Look at interpretation needs through equity lens. “This goes back to the importance of increasing diversity in the health profession because people with diverse backgrounds will have that equity lens,” Barreto says. “I’ve gone through the health system with family members with limited English proficiency, and I do have that experience. That is the lens I look through for all the different issues that come to us. I always ask myself if these options are available in different languages.”

Racial and cultural equity rose to the forefront of the national conscience with the glaring healthcare inequities laid bare in the pandemic, and with the social justice movement given new energy by the 2020 summer protests over the police killing of George Floyd.5

“The sociopolitical climate has health systems thinking about structural racism and equity issues,” Taira says. “The climate is ripe now to act on improving language access.”

There is growing understanding that patients with limited English proficiency are treated inequitably if they cannot access interpreters and translated materials.

“Not providing language access is a contributor to health disparity within groups,” Taira says.

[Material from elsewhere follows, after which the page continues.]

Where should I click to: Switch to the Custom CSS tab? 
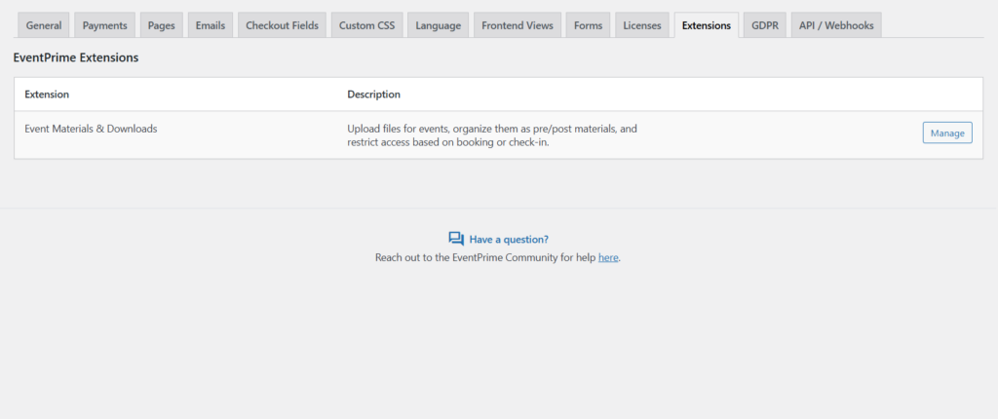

  1. Barreto EA, Guzikowski S, Michael C, et al. The role of race, ethnicity, and language in care transitions. Am J Manag Care 2021;27:e221-e225.
  2. Taira BR. Improving communication with patients with limited English proficiency. JAMA Intern Med 2018;178:605-606.
  3. Uy T, Dimaano C. Lessons learned from The Spirit Catches You and You Fall Down: Student perspectives on how cultural differences can lead to health disparities. Health Ed J 2020;79:73-81.
  4. Lionbridge. 5 key differences between interpretation and translation. March 14, 2020.
  5. Perdomo A. ‘A movement, not a moment’: Racial and social justice reform efforts in the year since George Floyd’s death. WLRN Miami. May 23, 2021.